Exercise description. Starting at the line that contains "The width and height of the screenshot is (216, 221).", output each line through the end of the data exactly, and nothing more.

Records for the exercise.

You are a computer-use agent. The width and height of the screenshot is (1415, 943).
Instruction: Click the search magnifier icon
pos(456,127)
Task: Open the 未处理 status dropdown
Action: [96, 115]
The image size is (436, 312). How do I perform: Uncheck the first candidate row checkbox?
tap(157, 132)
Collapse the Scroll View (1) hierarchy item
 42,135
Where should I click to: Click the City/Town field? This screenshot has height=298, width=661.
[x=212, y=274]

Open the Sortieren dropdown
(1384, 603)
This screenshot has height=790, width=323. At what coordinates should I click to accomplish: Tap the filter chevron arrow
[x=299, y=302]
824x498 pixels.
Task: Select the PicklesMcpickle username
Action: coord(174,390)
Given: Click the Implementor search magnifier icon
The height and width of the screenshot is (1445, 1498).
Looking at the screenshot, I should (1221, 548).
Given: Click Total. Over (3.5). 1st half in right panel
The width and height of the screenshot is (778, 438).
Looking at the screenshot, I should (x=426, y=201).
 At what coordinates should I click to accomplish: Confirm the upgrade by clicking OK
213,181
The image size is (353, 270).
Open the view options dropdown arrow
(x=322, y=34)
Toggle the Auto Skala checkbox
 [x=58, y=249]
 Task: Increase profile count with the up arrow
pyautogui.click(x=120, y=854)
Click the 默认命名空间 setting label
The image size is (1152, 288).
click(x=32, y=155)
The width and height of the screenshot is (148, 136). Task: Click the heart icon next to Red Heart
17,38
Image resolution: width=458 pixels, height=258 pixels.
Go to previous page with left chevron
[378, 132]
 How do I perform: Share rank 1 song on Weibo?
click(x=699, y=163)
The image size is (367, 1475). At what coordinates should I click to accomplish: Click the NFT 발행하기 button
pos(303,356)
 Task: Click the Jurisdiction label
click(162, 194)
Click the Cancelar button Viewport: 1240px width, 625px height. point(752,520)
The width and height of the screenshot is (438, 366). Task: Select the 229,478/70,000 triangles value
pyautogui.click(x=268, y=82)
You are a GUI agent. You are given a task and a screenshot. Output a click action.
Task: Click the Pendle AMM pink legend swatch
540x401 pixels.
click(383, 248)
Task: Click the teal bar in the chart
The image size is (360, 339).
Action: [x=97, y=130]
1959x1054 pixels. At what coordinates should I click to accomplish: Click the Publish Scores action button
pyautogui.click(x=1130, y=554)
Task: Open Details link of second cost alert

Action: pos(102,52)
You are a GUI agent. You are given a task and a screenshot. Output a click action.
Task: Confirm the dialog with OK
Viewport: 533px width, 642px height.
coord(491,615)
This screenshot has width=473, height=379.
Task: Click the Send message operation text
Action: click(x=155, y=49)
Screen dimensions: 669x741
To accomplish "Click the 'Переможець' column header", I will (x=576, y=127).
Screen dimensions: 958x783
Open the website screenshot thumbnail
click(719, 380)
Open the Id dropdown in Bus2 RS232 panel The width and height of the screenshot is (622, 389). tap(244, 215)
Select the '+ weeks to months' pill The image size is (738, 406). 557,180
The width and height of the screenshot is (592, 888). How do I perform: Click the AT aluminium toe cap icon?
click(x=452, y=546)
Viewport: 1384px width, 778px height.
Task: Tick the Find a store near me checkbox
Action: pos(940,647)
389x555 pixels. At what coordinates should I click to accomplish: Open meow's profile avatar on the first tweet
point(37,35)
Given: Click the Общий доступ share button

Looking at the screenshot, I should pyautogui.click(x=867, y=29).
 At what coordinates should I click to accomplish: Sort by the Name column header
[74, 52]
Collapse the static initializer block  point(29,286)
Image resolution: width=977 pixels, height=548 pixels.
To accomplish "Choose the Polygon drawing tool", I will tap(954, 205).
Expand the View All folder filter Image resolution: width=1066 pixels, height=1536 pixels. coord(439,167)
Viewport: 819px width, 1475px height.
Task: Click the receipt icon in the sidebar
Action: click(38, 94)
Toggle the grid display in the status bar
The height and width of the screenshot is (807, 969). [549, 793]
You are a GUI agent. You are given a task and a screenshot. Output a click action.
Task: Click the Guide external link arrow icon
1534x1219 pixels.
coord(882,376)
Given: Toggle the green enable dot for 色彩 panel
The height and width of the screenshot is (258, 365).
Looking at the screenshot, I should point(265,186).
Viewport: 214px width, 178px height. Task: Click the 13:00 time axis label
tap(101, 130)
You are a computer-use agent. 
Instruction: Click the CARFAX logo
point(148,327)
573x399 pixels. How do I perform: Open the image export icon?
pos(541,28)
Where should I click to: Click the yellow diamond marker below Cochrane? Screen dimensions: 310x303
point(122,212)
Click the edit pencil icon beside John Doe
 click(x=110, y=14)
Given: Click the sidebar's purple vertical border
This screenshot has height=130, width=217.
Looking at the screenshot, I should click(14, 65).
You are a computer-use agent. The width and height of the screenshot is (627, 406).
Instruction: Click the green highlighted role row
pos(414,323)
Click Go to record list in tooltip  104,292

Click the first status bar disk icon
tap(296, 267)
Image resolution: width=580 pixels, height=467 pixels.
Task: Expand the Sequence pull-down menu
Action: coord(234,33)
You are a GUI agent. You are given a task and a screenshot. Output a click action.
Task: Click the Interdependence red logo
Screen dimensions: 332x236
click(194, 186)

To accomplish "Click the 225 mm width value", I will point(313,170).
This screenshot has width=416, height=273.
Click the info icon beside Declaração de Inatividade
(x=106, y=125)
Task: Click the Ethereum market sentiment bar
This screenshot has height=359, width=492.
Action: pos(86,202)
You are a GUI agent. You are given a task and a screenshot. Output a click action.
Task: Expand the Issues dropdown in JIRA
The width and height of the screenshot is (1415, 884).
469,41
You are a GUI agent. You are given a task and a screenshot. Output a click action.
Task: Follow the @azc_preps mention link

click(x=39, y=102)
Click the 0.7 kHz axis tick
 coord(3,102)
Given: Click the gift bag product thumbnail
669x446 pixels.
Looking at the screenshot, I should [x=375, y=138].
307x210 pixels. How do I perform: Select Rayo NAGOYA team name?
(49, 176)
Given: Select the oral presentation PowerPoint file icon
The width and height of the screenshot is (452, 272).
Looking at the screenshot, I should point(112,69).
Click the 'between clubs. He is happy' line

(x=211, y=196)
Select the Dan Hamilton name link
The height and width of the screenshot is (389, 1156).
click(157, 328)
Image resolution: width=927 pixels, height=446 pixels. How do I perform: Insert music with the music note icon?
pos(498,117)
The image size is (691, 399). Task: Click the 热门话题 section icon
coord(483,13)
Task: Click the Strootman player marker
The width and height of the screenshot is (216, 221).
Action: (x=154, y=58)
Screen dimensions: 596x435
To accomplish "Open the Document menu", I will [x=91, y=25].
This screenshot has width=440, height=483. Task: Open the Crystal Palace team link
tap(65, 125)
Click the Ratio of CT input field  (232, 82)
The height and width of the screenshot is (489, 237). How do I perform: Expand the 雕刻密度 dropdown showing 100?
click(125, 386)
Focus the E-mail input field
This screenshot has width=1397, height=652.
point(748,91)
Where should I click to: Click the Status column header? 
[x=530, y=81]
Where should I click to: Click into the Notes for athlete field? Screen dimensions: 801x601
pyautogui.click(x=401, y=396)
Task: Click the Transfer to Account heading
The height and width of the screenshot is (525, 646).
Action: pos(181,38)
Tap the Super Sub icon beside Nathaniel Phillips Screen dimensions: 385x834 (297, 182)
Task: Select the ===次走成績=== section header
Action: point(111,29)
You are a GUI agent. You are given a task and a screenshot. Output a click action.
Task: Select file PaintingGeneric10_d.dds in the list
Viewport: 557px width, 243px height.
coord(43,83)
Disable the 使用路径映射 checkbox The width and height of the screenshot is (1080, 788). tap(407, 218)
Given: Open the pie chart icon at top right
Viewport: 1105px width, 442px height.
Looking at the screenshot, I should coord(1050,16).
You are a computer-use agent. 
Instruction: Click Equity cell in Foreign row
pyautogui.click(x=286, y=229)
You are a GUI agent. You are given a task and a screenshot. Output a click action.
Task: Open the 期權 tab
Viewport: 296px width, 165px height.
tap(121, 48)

Response to the exercise.
The width and height of the screenshot is (216, 221).
Action: (x=154, y=58)
Screen dimensions: 596x435
To accomplish "Open the Document menu", I will [x=91, y=25].
This screenshot has width=440, height=483. Task: Open the Crystal Palace team link
tap(65, 125)
Click the Ratio of CT input field  (232, 82)
The height and width of the screenshot is (489, 237). How do I perform: Expand the 雕刻密度 dropdown showing 100?
click(125, 386)
Focus the E-mail input field
This screenshot has width=1397, height=652.
point(748,91)
Where should I click to: Click the Status column header? 
[x=530, y=81]
Where should I click to: Click into the Notes for athlete field? Screen dimensions: 801x601
pyautogui.click(x=401, y=396)
Task: Click the Transfer to Account heading
The height and width of the screenshot is (525, 646).
Action: pos(181,38)
Tap the Super Sub icon beside Nathaniel Phillips Screen dimensions: 385x834 (297, 182)
Task: Select the ===次走成績=== section header
Action: point(111,29)
You are a GUI agent. You are given a task and a screenshot. Output a click action.
Task: Select file PaintingGeneric10_d.dds in the list
Viewport: 557px width, 243px height.
coord(43,83)
Disable the 使用路径映射 checkbox The width and height of the screenshot is (1080, 788). tap(407, 218)
Given: Open the pie chart icon at top right
Viewport: 1105px width, 442px height.
Looking at the screenshot, I should coord(1050,16).
You are a computer-use agent. 
Instruction: Click Equity cell in Foreign row
pyautogui.click(x=286, y=229)
You are a GUI agent. You are given a task and a screenshot. Output a click action.
Task: Open the 期權 tab
Viewport: 296px width, 165px height.
tap(121, 48)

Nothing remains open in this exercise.